=== Task to carry out ===
Line by line, copy out the data that follows.
⟨
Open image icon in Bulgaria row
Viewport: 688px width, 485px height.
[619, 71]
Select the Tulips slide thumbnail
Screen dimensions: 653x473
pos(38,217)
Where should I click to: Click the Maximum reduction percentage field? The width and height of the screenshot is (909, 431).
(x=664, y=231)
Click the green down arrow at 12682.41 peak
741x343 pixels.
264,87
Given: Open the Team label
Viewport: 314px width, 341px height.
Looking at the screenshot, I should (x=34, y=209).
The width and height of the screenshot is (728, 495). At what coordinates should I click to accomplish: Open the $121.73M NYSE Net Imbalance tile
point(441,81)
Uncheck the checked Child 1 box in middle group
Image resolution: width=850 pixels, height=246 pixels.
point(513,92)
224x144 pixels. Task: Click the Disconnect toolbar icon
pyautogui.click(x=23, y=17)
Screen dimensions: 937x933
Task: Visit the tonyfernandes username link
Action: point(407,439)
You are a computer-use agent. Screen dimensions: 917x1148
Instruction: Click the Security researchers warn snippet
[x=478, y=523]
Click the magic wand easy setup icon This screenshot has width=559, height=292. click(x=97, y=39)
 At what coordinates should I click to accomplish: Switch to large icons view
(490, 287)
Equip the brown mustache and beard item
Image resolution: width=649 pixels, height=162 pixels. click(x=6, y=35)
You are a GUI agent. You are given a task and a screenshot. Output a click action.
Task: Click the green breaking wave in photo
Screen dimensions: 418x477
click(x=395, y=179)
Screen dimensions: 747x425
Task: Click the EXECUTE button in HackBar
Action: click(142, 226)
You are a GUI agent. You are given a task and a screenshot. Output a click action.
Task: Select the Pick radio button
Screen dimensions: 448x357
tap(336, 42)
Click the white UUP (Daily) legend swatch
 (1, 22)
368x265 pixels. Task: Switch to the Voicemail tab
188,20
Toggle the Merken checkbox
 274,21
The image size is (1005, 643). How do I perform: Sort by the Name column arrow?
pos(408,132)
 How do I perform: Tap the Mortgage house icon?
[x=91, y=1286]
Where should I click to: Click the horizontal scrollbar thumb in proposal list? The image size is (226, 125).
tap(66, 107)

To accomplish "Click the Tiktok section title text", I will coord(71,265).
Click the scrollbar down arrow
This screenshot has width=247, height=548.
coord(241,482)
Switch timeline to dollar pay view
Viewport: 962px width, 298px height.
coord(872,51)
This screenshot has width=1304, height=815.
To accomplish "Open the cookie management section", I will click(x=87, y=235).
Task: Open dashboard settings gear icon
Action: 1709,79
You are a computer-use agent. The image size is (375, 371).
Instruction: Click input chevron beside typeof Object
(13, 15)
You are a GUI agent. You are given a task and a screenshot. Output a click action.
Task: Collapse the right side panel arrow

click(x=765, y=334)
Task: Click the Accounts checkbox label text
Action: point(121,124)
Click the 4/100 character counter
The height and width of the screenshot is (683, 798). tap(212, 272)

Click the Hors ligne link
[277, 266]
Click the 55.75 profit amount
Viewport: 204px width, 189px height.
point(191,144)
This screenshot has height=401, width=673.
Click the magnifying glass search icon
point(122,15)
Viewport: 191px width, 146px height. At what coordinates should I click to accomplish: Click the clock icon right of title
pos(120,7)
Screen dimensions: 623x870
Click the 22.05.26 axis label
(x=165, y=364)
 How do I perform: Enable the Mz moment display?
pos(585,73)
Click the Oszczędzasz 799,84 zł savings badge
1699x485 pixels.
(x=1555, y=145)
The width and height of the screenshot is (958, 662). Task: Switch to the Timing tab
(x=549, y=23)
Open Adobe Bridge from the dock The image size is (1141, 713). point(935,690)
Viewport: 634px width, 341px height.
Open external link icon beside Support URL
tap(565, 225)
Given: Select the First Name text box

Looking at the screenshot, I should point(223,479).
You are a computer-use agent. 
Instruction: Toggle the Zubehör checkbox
⟩
=== Problem solution ===
Open image icon in Bulgaria row
Viewport: 688px width, 485px height.
[619, 71]
Select the Tulips slide thumbnail
Screen dimensions: 653x473
pos(38,217)
Where should I click to: Click the Maximum reduction percentage field? The width and height of the screenshot is (909, 431).
(x=664, y=231)
Click the green down arrow at 12682.41 peak
741x343 pixels.
264,87
Given: Open the Team label
Viewport: 314px width, 341px height.
Looking at the screenshot, I should (x=34, y=209).
The width and height of the screenshot is (728, 495). At what coordinates should I click to accomplish: Open the $121.73M NYSE Net Imbalance tile
point(441,81)
Uncheck the checked Child 1 box in middle group
Image resolution: width=850 pixels, height=246 pixels.
point(513,92)
224x144 pixels. Task: Click the Disconnect toolbar icon
pyautogui.click(x=23, y=17)
Screen dimensions: 937x933
Task: Visit the tonyfernandes username link
Action: point(407,439)
You are a computer-use agent. Screen dimensions: 917x1148
Instruction: Click the Security researchers warn snippet
[x=478, y=523]
Click the magic wand easy setup icon This screenshot has width=559, height=292. click(x=97, y=39)
 At what coordinates should I click to accomplish: Switch to large icons view
(490, 287)
Equip the brown mustache and beard item
Image resolution: width=649 pixels, height=162 pixels. click(x=6, y=35)
You are a GUI agent. You are given a task and a screenshot. Output a click action.
Task: Click the green breaking wave in photo
Screen dimensions: 418x477
click(x=395, y=179)
Screen dimensions: 747x425
Task: Click the EXECUTE button in HackBar
Action: click(142, 226)
You are a GUI agent. You are given a task and a screenshot. Output a click action.
Task: Select the Pick radio button
Screen dimensions: 448x357
tap(336, 42)
Click the white UUP (Daily) legend swatch
 (1, 22)
368x265 pixels. Task: Switch to the Voicemail tab
188,20
Toggle the Merken checkbox
 274,21
The image size is (1005, 643). How do I perform: Sort by the Name column arrow?
pos(408,132)
 How do I perform: Tap the Mortgage house icon?
[x=91, y=1286]
Where should I click to: Click the horizontal scrollbar thumb in proposal list? The image size is (226, 125).
tap(66, 107)

To accomplish "Click the Tiktok section title text", I will coord(71,265).
Click the scrollbar down arrow
This screenshot has width=247, height=548.
coord(241,482)
Switch timeline to dollar pay view
Viewport: 962px width, 298px height.
coord(872,51)
This screenshot has width=1304, height=815.
To accomplish "Open the cookie management section", I will click(x=87, y=235).
Task: Open dashboard settings gear icon
Action: 1709,79
You are a computer-use agent. The image size is (375, 371).
Instruction: Click input chevron beside typeof Object
(13, 15)
You are a GUI agent. You are given a task and a screenshot. Output a click action.
Task: Collapse the right side panel arrow

click(x=765, y=334)
Task: Click the Accounts checkbox label text
Action: point(121,124)
Click the 4/100 character counter
The height and width of the screenshot is (683, 798). tap(212, 272)

Click the Hors ligne link
[277, 266]
Click the 55.75 profit amount
Viewport: 204px width, 189px height.
point(191,144)
This screenshot has height=401, width=673.
Click the magnifying glass search icon
point(122,15)
Viewport: 191px width, 146px height. At what coordinates should I click to accomplish: Click the clock icon right of title
pos(120,7)
Screen dimensions: 623x870
Click the 22.05.26 axis label
(x=165, y=364)
 How do I perform: Enable the Mz moment display?
pos(585,73)
Click the Oszczędzasz 799,84 zł savings badge
1699x485 pixels.
(x=1555, y=145)
The width and height of the screenshot is (958, 662). Task: Switch to the Timing tab
(x=549, y=23)
Open Adobe Bridge from the dock The image size is (1141, 713). point(935,690)
Viewport: 634px width, 341px height.
Open external link icon beside Support URL
tap(565, 225)
Given: Select the First Name text box

Looking at the screenshot, I should point(223,479).
You are a computer-use agent. 
Instruction: Toggle the Zubehör checkbox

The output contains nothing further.